Volume 2 : Music 201

Keith Richards of the Rolling Stones summarized it when they stated, “songwriting’s a weird game” that can be precarious to comprehend.

Yet, the previous fall, 14 understudies dove profound into the inventive wizardry and specialized procedures that crash to frame melody.

The course, Music 201, “On Songs and Songwriting,” was instructed by President Katherine Bergeron and her significant other, Butch Rovan, and analyzed various classes of melody from basic and expository points of view.

Understudies were approached to contemplate songwriting through a mix of tuning in, perusing, composing and performing before recording a collection of their unique melodies as a team with both Bergeron and Rovan.

Writer of the book Voice Lessons, Bergeron is likewise a prepared vocalist and music history specialist, while Rovan is a multi-instrumentalist, arranger and educator of music at Brown University. His wide scope of melodic abilities and experience were a benefit in such a multilayered class. The fall 2019 semester checked just the second time Music 201 had been offered, and the new bunch of tunes were performed for the College at a show in December. The collection will be accessible later this spring.

“This course is a joy to teach,” Bergeron said. “It’s incredible to observe the students’ growth in both confidence and sophistication over the space of just one semester.
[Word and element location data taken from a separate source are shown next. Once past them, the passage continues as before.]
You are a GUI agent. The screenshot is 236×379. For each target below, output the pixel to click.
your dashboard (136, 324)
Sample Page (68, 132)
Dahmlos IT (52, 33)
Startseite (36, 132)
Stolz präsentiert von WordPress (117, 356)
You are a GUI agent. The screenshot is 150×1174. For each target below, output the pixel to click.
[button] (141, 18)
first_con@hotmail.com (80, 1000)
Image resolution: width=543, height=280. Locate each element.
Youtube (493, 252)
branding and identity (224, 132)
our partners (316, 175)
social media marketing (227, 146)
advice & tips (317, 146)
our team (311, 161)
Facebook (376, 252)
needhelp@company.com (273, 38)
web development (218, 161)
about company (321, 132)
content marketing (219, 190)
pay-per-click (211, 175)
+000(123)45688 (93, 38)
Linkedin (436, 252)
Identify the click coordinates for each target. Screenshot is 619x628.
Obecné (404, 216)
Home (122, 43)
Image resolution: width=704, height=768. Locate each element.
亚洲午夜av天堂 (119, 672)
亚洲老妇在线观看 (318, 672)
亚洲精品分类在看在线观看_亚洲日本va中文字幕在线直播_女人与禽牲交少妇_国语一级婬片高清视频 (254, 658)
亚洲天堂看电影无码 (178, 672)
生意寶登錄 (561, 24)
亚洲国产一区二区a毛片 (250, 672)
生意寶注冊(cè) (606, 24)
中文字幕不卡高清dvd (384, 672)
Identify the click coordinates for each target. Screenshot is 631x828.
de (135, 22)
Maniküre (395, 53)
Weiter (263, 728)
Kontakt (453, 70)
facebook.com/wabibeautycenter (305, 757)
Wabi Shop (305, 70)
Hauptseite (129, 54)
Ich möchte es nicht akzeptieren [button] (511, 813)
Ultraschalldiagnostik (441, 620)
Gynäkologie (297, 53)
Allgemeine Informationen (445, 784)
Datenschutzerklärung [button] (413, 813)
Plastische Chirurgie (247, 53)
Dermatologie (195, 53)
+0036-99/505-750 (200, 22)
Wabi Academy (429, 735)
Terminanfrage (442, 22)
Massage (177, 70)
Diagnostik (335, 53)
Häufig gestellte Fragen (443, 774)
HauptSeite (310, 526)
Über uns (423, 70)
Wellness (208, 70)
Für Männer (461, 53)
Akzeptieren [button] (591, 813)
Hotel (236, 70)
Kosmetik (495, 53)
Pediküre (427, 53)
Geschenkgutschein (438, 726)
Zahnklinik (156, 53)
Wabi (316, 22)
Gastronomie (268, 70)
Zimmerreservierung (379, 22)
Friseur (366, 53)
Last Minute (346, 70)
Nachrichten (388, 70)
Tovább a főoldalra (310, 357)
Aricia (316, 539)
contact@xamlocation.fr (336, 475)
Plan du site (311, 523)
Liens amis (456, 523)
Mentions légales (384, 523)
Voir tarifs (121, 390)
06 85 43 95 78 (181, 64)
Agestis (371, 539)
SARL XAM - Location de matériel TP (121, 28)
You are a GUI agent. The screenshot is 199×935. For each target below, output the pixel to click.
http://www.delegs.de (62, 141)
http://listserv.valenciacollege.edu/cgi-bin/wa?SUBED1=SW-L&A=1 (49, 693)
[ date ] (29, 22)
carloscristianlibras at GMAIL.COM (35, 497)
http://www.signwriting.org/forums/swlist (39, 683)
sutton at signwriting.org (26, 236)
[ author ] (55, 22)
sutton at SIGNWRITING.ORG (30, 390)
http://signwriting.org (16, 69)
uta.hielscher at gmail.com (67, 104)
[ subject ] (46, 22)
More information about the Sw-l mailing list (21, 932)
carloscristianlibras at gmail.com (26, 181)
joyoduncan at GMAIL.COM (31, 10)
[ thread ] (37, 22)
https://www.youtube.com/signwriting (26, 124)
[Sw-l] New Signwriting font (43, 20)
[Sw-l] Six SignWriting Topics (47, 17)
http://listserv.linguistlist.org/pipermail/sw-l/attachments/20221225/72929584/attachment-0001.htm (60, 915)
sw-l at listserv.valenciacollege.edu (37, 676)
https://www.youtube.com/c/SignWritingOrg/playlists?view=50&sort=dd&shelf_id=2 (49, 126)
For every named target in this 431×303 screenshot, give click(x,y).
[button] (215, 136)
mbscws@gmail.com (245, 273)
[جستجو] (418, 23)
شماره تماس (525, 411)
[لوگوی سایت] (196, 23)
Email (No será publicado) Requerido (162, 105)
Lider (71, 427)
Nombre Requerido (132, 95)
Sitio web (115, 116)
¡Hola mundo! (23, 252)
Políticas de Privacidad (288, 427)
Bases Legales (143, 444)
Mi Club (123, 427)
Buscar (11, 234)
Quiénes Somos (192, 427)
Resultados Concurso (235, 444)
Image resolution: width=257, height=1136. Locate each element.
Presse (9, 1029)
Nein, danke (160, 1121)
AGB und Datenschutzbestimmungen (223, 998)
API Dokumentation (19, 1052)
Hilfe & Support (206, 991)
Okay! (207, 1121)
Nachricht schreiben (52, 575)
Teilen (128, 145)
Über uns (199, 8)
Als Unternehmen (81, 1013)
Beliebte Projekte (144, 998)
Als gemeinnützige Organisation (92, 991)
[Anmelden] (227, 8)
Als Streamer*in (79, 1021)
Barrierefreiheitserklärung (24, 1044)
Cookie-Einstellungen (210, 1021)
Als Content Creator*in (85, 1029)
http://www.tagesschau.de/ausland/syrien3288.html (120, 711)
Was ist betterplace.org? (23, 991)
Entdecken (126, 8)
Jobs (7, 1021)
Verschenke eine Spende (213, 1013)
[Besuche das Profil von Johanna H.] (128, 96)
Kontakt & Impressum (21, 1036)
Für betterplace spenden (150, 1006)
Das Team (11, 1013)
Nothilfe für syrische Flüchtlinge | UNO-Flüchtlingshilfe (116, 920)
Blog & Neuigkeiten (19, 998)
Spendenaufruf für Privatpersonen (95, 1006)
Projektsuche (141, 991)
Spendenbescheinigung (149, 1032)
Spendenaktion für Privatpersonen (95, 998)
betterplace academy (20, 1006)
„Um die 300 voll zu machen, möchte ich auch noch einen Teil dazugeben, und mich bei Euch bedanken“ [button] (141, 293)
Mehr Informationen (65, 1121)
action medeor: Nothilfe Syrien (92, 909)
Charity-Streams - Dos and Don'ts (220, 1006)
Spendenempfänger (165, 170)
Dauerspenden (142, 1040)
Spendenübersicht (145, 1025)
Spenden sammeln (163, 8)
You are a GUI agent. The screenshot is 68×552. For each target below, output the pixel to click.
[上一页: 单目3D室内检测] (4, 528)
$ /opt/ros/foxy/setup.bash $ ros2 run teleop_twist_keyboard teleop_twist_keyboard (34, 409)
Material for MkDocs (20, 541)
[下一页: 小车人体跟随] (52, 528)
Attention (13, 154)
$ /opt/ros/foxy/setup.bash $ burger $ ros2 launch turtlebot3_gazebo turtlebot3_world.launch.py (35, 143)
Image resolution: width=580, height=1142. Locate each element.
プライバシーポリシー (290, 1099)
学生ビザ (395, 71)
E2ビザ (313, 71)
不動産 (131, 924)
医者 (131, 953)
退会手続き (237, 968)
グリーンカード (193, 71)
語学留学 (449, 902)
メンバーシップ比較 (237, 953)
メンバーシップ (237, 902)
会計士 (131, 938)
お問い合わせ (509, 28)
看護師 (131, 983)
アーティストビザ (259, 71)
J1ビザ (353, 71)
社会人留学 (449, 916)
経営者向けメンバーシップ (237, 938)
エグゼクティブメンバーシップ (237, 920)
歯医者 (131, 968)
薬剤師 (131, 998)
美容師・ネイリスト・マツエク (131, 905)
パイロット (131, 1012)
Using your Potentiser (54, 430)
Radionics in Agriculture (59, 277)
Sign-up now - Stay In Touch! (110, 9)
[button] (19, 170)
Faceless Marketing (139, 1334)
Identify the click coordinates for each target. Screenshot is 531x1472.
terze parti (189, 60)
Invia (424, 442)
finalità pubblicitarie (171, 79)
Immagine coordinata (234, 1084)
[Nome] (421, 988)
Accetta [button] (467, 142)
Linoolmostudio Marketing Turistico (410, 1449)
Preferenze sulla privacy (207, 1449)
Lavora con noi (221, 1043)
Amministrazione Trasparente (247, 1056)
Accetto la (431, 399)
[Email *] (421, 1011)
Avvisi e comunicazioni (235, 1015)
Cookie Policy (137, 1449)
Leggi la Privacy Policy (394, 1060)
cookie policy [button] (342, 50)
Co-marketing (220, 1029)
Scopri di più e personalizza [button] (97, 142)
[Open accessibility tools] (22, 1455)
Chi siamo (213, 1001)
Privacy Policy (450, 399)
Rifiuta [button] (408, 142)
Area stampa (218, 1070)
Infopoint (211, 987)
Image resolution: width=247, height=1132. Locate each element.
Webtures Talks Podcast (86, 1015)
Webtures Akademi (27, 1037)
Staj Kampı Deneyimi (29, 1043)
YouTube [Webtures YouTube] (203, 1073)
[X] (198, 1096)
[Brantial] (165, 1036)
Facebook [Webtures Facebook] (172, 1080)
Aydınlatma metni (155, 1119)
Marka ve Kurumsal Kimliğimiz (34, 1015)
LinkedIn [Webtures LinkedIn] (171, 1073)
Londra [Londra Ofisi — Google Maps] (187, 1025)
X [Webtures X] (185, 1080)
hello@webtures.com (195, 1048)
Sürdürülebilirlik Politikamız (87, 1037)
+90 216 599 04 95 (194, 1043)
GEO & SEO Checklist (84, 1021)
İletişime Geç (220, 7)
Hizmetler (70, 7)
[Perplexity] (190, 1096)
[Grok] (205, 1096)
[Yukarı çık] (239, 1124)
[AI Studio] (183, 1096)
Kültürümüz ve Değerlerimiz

The songs on this year’s album display a wide range of styles, from hip-hop to alt-country to heavy metal to everything in between.”

For Ryan D’Alelio ’22, Bergeron and Rovan’s way to deal with instructing songwriting took an invite adventure outside the crucial shows of music hypothesis in manners that opened up the innovative conduits.

“We were able to explore the inner workings of how a song is constructed, and I was able to expand my abilities as both a listener and a songwriter,” D’Alelio said.

In any event, for a veteran artist like Rovan, the understudies in the class carried an energizing vitality to the songwriting procedure.

“The collaborative spirit of the class was infectious,” Rovan reviewed. “The students inspired us and each other, working together to realize their songs both in a live performance and in the studio. And they inspired a large audience of fans who filled Fortune Recital Hall for our final class concert.”

The understudies all originated from various melodic foundations, each with their individual styles, tastes and gifts, from vocalists to guitarists and piano players. Also, obviously, a few understudies fiddled with a touch of everything, for example, Adam Khan ’22, who sang and played the ukulele and a touch of guitar and piano too.

“President Bergeron and Butch’s deep passion for music made classes so enjoyable, and created a really fun and engaging environment,” Khan said. “I also thoroughly enjoyed the final performance, because it definitely bolstered my confidence in songwriting and singing.”

Toward the day’s end, the most important bit of the experience may well have been the relationship-building and collective abilities the understudies picked up composing, performing and recording together.

“Song is the oldest form of musical expression,” Bergeron and Rovan clarified. “It’s a medium that builds community and builds trust.”